Given that surge, the Courier contacted the City of Vancouver and Vancouver Park Board to gauge several points around the new laws: will more bylaw officers be needed, how will the changes affect staffing levels at parks and beaches and how much money will be needed to facilitate any potential staffing or policy changes.

As it turns out, no new staffers will be hired to deal with smokers or vapers, largely because the city introduced similar municipal bylaws in 2014.

City spokesperson Jag Sandhu noted that bylaw officers don’t ticket individual smokers, but rather businesses or property owners.

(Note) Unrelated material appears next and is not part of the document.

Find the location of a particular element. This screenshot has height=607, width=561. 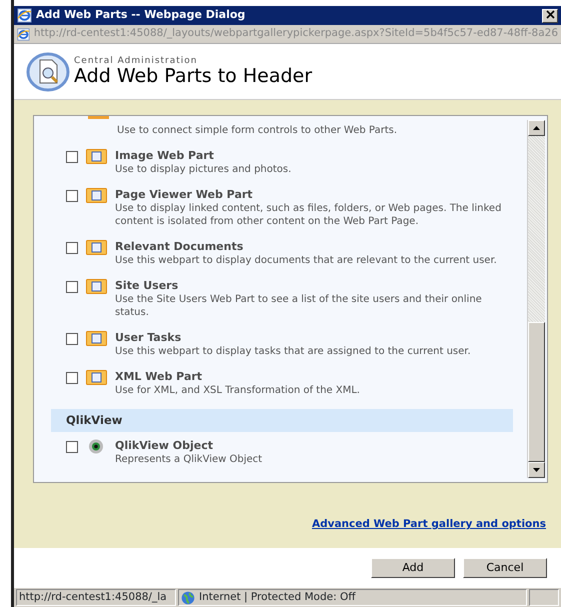

up-arrow-icon is located at coordinates (536, 128).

Enforcement is maintained on a complaint basis and those breaking the city’s smoking/vaping bylaws must be observed by bylaw staff before any enforcement takes place.

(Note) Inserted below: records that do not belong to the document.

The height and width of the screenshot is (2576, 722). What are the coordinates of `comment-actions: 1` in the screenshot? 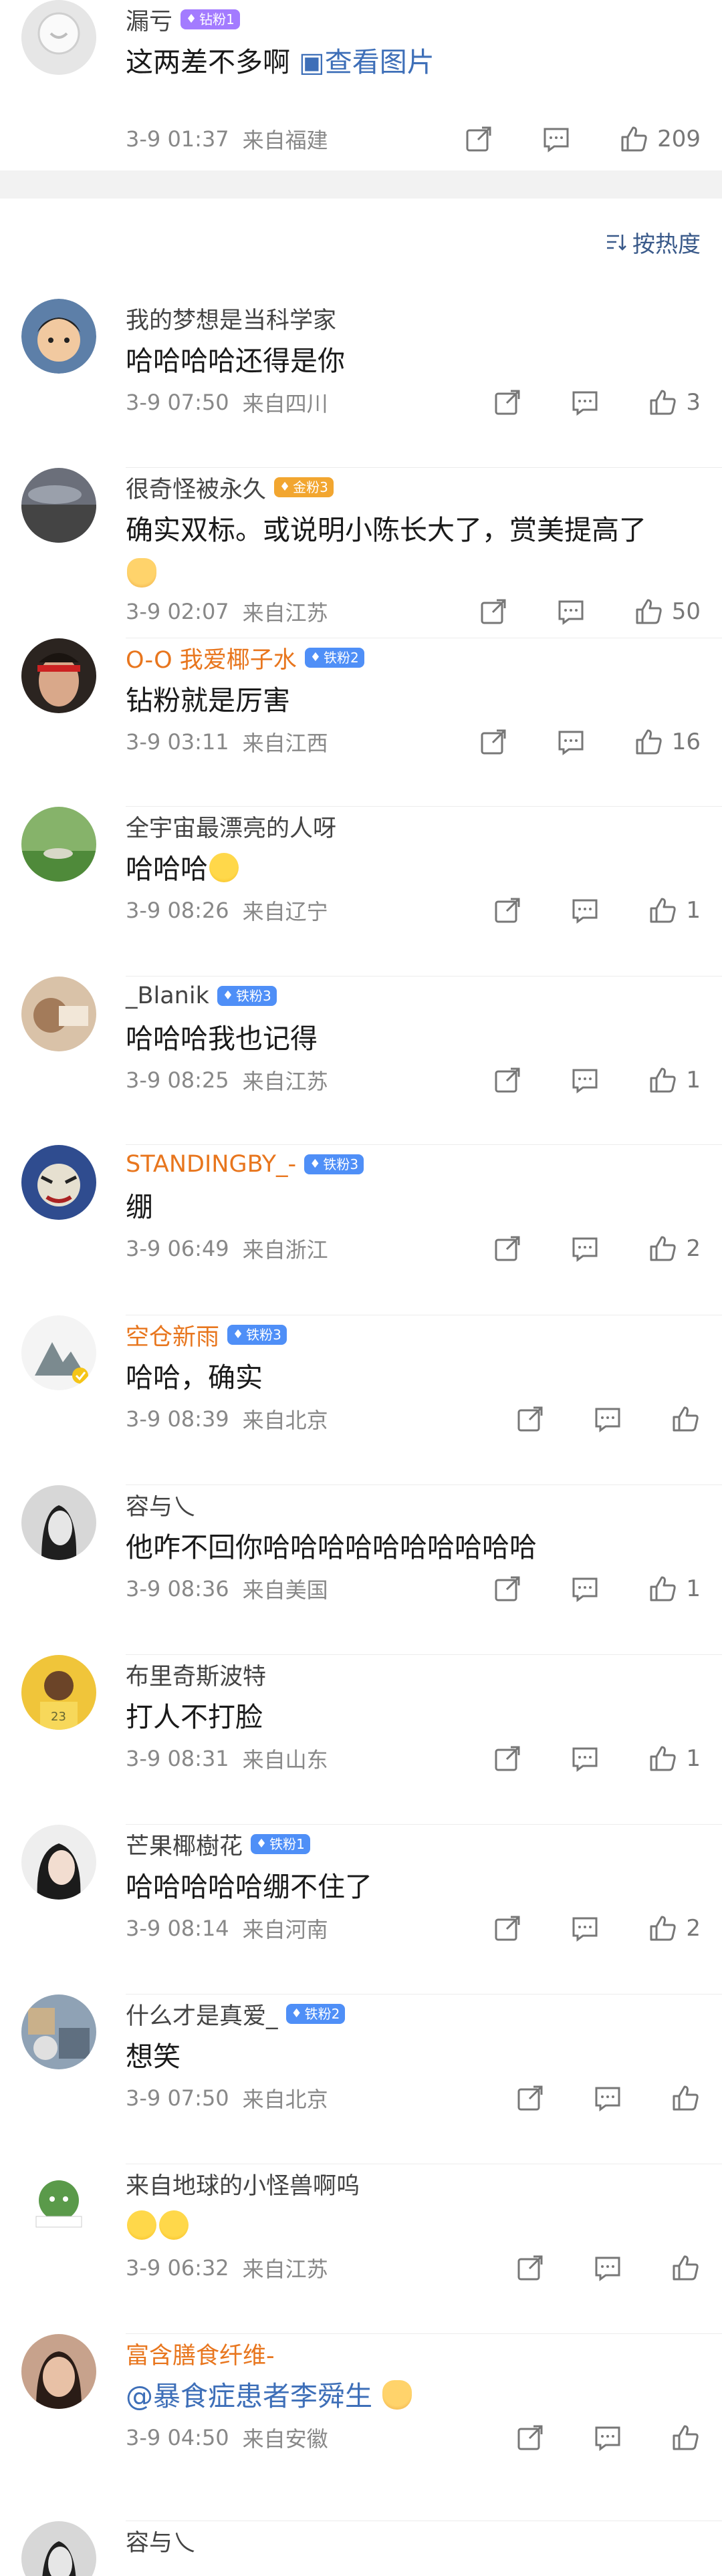 It's located at (596, 1759).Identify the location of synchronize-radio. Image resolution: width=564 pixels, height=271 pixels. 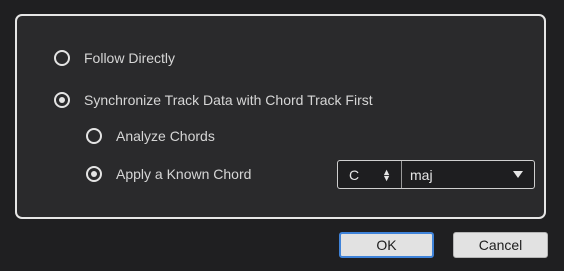
(62, 100).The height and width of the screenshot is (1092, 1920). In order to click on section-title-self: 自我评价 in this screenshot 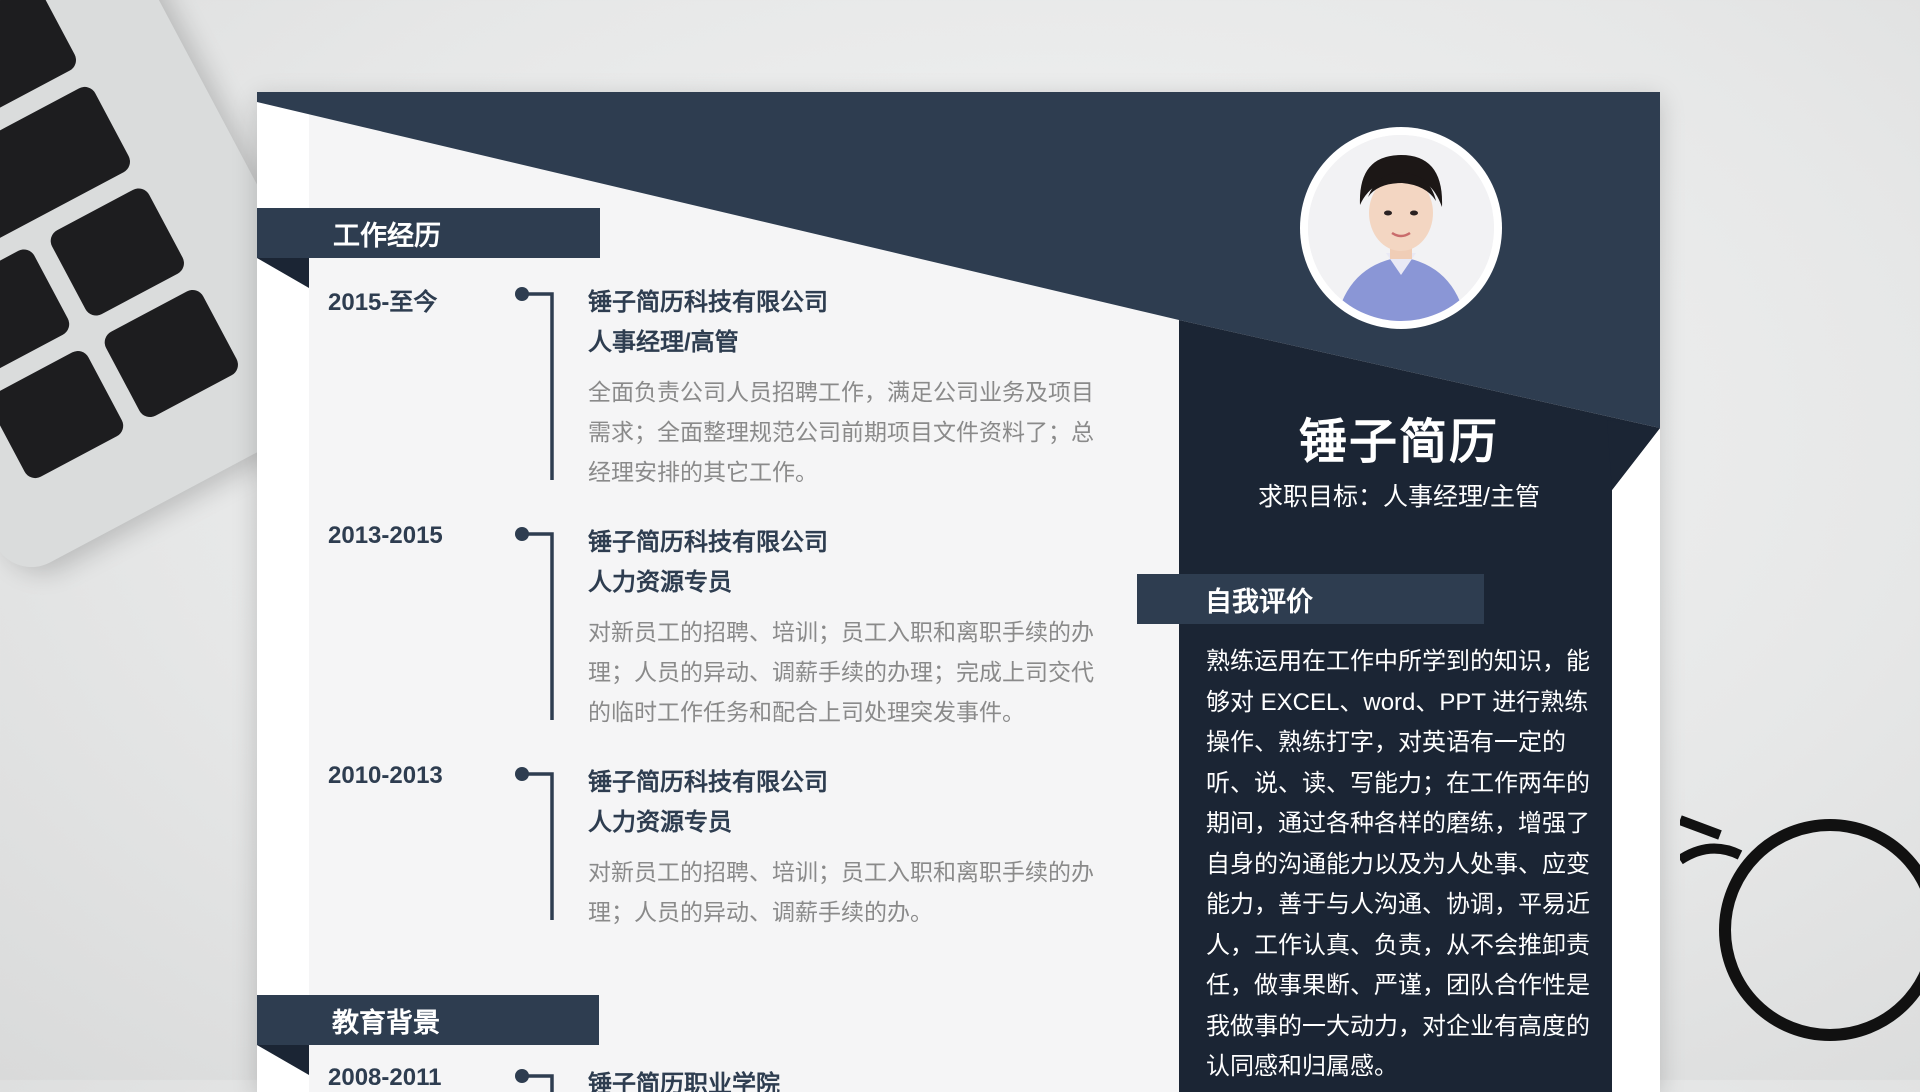, I will do `click(1259, 602)`.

The fine for smoking within six metres of doors and air intakes is $250, though Sandhu didn’t provide stats on how many tickets have been issued.

“Most enforcement involves advising the business/property owner of the prohibition and making sure the required signage is posted and all reasonable efforts are being made to prevent smoking on the premises and within six meters of doors and windows air intakes,” Sandhu said in an email to the Courier.

Most of those caught smoking in parks or on beaches get by with a warning. Park board stats supplied to the Courier show 10 tickets have been issued this year, compared to 26 last year and 10 in 2014.

Twenty-five warnings have been issued in 2016 so far, along with 44 last year and 122 in 2014.

B.C. has the lowest smoking rate in Canada, at just over 15 per cent.